Critical Hit was a 10 week incubator held by Technoculture, Art and Games Research Center’s Critical Hit: Games Collaboratory through the support of Concordia University and Dawson College and financial contribution of the Ministère de l’Enseignement supérieur, de la Recherche, de la Science et de la Technologie. Me and 15 other people explored wearable games in 3 cycles.
The year is 2083. Earth has been overtaken by a contingent of small, furry, self-aware robots known as PUFFPUNKS. Originally developed by humans as children’s toys, the PUFFPUNKS advanced their learning capabilities beyond what humans could have imagined. Now, the PUFFPUNK seek to dominate humankind by transforming humans into meek and docile subjects by removing feelings and assuming control over our fleshbag bodies.
Designed for 1-4 future Puffborgs, half-human half-puff, players must attempt to please their robotic overlord PUFF6 by responding to its commands and submitting to its will. PUFFPUNKS uses Interaxon’s Muse headset to measure the level of calm, focus, blinks, and body movement of their subservient species.
Dawn Hang Yue Wong >> Robot Design
Kara Stone >> Writing and Design
Nicole Pacampara >> Programming
Peter van Haaften >> Procedural Music Engine Design
(un)done is an intimate non-linear narrative game following a couple as they meet, fall in love, fight, and fall apart.

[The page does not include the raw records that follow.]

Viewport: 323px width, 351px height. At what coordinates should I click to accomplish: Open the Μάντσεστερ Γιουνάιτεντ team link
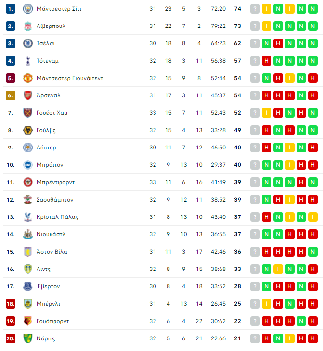70,78
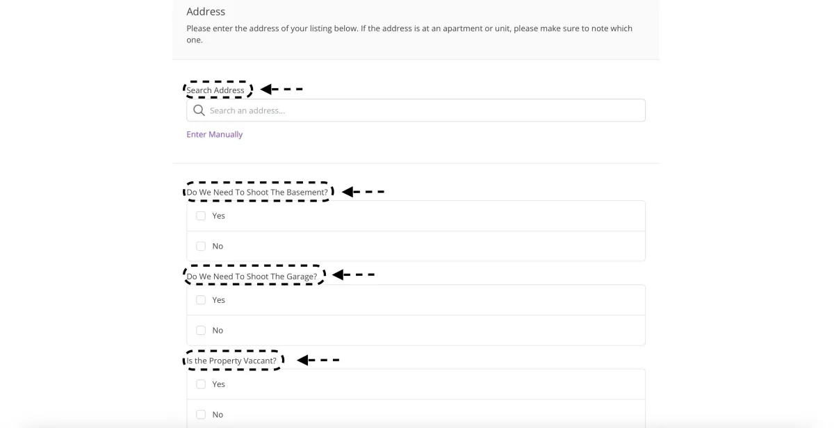This screenshot has width=834, height=428.
Task: Click the arrow beside the Property Vaccant question
Action: pos(318,360)
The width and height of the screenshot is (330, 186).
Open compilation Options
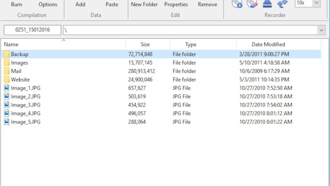[x=48, y=4]
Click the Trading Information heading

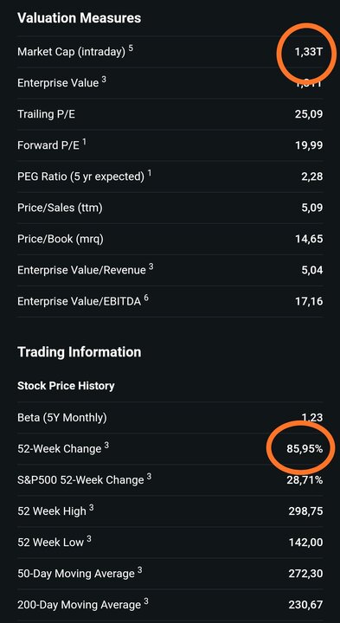[x=79, y=352]
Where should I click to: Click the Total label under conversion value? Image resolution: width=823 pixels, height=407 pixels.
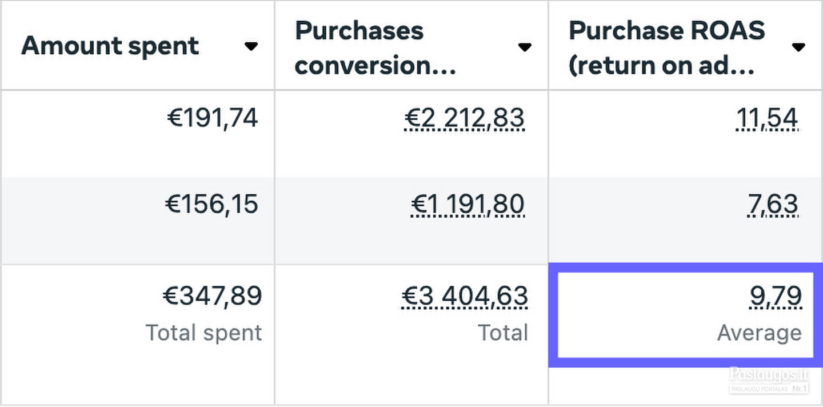504,333
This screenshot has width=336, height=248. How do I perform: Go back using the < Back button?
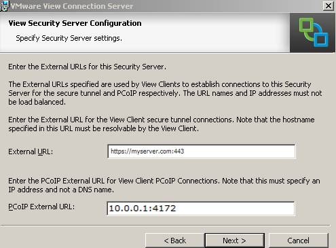click(174, 241)
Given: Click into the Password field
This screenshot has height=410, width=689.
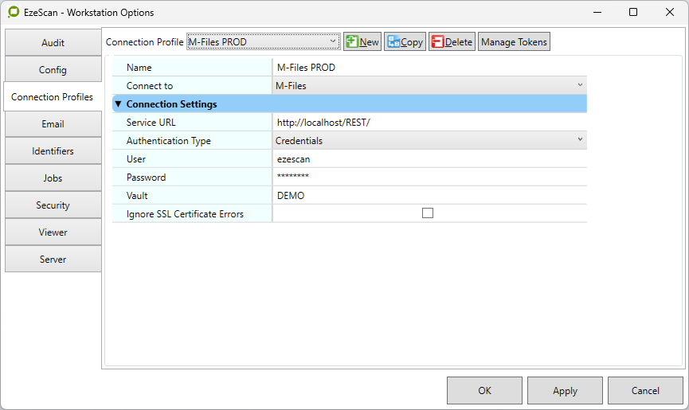Looking at the screenshot, I should click(x=429, y=178).
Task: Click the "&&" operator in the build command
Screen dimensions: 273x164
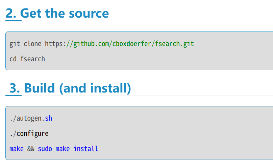Action: (x=31, y=148)
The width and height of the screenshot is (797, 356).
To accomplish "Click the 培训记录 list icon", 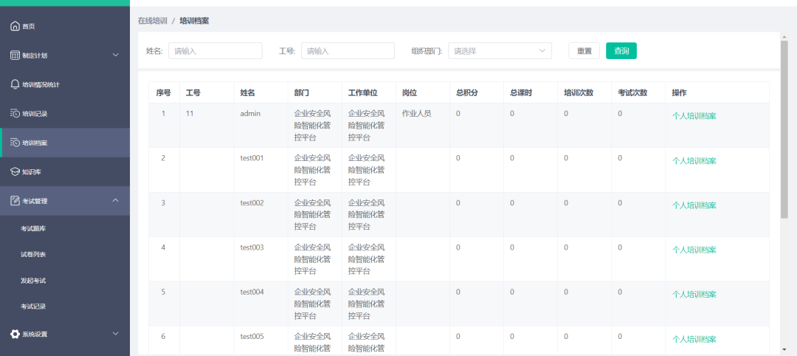I will [x=15, y=114].
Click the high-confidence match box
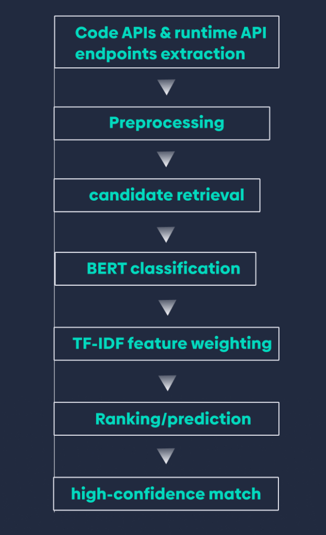The height and width of the screenshot is (535, 326). (166, 494)
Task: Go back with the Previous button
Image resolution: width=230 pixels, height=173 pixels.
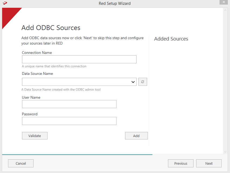Action: click(x=181, y=163)
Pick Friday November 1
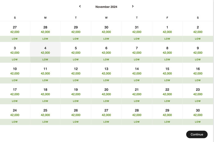This screenshot has height=142, width=214. coord(167,32)
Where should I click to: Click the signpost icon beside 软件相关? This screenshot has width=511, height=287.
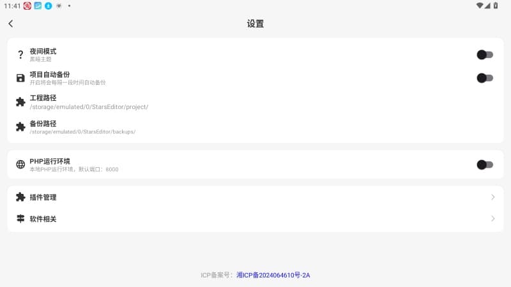20,219
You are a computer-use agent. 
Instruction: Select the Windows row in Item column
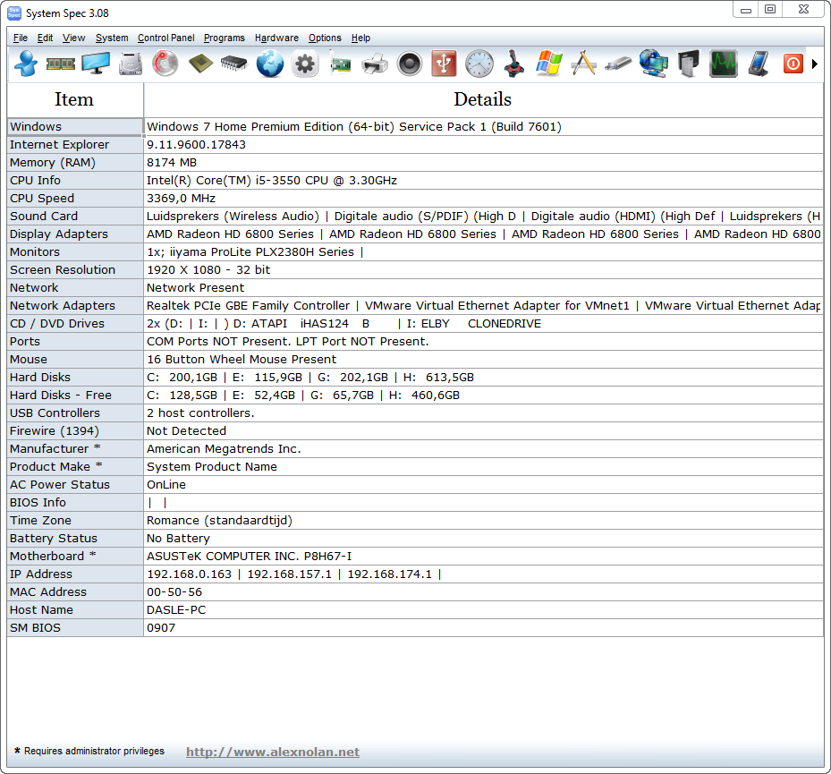click(x=74, y=127)
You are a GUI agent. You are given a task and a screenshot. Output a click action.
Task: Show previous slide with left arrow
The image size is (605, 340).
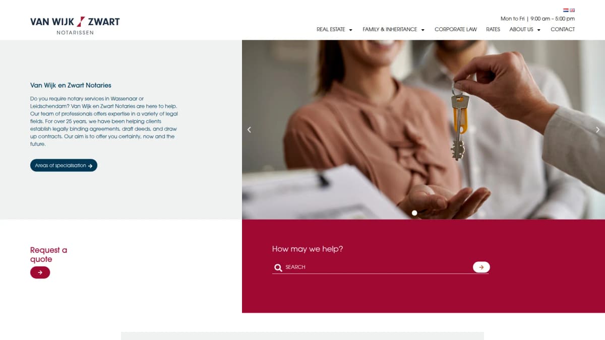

Embody a relationship as you tie and untie yourself with another person.
The game consists of two capes with macrame braids and a generative video projected onto a woven screen.
Utopia is a four-player game about personal experiences with oppression and injustice, and the navigating hope for the future.
To play it, four people gather in a circle around a projection on the floor. Each person sticks on two conductive stickers to their body in a place they are comfortable with, or in a place near their body. The game is activated by a person touching someone else’s sticker, which in turn activates a video or audio clip of someone talking about their experiences with sexism, racism, mental illness, poverty — or other factors that make life unbearable.
Some stickers activate audio clips about a person’s version of utopia: what they’re hoping for and working towards.